Gökyüzünde yıldızlar parlıyordu. Orman sessizdi. Sadece uzaklardan gelen kuş cıvıltıları duyuluyordu. Selin ve Adem yıllardır aradıkları huzuru birbirlerinin yanında bulmuştu. Artık korku yoktu, sadece sevgi ve güven vardı.
Hikayenin sonunda Halil köyden uzaklaştı. Artık ne Selin’i tehdit edebilir ne de Adem’in huzurunu bozabilirdi. Köy Adem’in cesaretine tanık olmuş, Selin ise kendi değerini bulmasına şahit olmuştu. Adem ve Selin kulübelerinde yeni bir hayat kurdular. Geçmişin acıları geride kaldı. Önlerinde sadece birlikte inşa edecekleri bir gelecek vardı.
Selin bir gün kulübenin penceresinden dışarı bakarken Adem’in yanına yaklaştı: “Bugün sana bakınca hayatımın en doğru kararı seninle olmak olduğunu anlıyorum,” dedi. Adem sessizce Selin’in elini tuttu. Gözlerinde sevgi ve kararlılık vardı. Ve dedi ki: “Selin, hayatımın her anını seninle geçirmek istiyorum.”

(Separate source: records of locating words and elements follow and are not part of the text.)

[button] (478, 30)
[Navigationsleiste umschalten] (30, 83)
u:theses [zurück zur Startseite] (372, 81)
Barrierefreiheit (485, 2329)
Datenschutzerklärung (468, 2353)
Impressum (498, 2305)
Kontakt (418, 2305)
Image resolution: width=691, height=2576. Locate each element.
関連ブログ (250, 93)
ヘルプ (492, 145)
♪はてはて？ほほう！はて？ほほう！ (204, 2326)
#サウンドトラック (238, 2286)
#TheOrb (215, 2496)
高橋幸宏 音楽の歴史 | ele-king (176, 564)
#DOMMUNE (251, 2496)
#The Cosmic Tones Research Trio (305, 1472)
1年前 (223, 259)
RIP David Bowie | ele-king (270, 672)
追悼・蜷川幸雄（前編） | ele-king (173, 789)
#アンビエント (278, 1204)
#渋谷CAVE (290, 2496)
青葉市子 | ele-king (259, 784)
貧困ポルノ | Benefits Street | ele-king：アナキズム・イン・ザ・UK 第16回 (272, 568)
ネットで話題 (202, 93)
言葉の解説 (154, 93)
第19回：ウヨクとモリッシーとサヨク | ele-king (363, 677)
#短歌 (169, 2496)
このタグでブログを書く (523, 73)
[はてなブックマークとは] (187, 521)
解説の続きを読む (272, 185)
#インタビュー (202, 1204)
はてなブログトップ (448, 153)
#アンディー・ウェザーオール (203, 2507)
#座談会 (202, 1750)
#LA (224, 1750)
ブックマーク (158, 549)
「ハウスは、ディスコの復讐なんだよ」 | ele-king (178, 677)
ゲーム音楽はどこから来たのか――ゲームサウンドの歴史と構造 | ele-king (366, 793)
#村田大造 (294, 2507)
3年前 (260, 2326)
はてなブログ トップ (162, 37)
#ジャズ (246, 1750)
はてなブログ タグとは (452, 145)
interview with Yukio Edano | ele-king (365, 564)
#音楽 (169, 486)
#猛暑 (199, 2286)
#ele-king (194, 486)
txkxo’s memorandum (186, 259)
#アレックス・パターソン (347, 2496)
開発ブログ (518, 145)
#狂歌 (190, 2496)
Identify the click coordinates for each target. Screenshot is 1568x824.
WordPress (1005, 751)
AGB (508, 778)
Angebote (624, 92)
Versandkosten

İkisi kulübenin önünde birbirine sarıldı. Dışarıdaki dünya hâlâ karmaşık ve bazen acımasızdı. Ama onlar artık birlikteydi, korkusuz ve umut doluydular.
Ve böylece, kısırlık yüzünden satılmak istenen Selin, beklemediği anda Adem’in hayatına girmesiyle özgürlüğünü ve mutluluğunu bulmuş oldu. Orman, yıldızlar ve sessizlik onların yeni hayatının tanıklarıydı. Geçmişin gölgeleri artık geride kalmıştı.